As it has been stated previously, the central axis mounting relieves the requirement of producing pairs in opposite mirror versions (one for left and one for the right). So economics plays an important part in the decision, so altogether, it is more complicated than it seems at first.

The attached drawing assumes an EV T35 -type tweeter, of course.

The issue of surface or rear mounting of a diffraction horn (which already incorporates some of the qualities of the slot for dispersion characteristics in that plane) would benefit or be subject to excessive beaming is a matter that I can only guess at. I estimate that a recessed vertical mount would increase the horizontal dispersion as the thickness of the baffle board (being 3/4" thick at most) probably is not enough to cause any harm and could conceivably aid in the horizontal dispersion characteristics by essentially "exagerating" the slot effect slightly.

DM

[D-MAN]

Some further considerations in light of the above concerning a baffle layout for high frequency horns (in particular using a diffraction horns such as the EV T35 and its ilk).
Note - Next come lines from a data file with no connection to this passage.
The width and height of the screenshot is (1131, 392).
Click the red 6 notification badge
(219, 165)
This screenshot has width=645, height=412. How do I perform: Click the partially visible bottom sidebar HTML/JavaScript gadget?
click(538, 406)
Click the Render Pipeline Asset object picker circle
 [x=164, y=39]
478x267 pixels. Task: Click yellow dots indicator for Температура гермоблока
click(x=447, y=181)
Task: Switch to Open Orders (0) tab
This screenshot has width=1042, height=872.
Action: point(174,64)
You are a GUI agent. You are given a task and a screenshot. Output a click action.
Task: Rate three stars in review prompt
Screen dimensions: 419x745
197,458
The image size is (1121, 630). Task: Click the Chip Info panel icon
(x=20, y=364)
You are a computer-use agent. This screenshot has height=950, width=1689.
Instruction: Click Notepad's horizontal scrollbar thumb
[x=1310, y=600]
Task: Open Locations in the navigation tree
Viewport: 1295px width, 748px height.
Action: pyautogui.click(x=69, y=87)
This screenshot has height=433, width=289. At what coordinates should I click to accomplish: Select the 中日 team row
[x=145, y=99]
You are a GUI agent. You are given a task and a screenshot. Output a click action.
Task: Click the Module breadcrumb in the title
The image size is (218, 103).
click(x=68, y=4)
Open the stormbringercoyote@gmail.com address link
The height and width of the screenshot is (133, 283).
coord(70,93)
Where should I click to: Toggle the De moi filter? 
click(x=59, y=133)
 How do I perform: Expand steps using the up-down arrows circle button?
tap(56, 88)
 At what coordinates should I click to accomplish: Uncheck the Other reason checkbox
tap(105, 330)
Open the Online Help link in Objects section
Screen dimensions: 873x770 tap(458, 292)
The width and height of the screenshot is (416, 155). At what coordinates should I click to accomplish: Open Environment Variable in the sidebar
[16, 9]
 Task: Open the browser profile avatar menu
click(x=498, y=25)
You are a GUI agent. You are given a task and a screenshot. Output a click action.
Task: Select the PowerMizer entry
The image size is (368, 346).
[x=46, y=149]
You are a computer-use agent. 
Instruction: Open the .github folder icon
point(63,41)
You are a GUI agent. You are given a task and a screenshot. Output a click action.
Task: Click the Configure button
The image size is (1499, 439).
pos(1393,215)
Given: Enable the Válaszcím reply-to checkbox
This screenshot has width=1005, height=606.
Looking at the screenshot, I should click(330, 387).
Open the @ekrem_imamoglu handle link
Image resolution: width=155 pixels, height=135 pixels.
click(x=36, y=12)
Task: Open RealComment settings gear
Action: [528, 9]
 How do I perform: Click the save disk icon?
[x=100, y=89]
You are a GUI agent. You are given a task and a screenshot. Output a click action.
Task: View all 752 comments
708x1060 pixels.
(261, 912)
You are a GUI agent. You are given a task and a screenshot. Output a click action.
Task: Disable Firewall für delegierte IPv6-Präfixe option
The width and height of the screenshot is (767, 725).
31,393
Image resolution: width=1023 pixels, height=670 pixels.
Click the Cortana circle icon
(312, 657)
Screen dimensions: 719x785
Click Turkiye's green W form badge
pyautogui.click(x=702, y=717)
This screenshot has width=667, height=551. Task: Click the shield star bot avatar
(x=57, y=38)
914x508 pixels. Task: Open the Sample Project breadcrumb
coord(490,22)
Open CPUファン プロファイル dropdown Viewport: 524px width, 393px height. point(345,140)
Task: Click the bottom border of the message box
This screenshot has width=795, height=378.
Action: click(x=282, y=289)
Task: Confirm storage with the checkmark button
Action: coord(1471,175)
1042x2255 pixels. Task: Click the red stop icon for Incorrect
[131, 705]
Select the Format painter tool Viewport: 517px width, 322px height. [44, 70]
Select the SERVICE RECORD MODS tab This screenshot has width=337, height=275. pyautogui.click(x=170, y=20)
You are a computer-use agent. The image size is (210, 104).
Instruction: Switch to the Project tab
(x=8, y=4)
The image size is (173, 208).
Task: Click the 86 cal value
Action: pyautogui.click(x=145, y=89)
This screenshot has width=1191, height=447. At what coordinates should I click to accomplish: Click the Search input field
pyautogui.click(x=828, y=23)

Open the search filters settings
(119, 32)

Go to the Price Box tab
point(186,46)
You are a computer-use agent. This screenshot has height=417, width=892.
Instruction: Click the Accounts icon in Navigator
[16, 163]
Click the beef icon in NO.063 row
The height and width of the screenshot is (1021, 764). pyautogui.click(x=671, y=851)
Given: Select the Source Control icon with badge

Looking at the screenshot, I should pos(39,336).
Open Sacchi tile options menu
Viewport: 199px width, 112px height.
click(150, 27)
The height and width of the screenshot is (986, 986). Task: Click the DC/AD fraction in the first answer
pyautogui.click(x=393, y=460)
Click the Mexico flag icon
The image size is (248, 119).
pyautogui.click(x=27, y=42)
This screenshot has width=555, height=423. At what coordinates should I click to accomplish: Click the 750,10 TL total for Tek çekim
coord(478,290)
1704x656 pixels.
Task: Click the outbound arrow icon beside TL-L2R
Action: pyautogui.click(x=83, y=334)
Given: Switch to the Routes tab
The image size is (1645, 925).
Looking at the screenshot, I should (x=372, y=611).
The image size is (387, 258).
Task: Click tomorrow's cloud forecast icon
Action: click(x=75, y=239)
This would change if one was using a non-difraction horn such as a JBL 2404, where perhaps a central axis - surface mount (from the front) approach would then be better.

As it has been stated previously, the central axis mounting relieves the requirement of producing pairs in opposite mirror versions (one for left and one for the right). So economics plays an important part in the decision, so altogether, it is more complicated than it seems at first.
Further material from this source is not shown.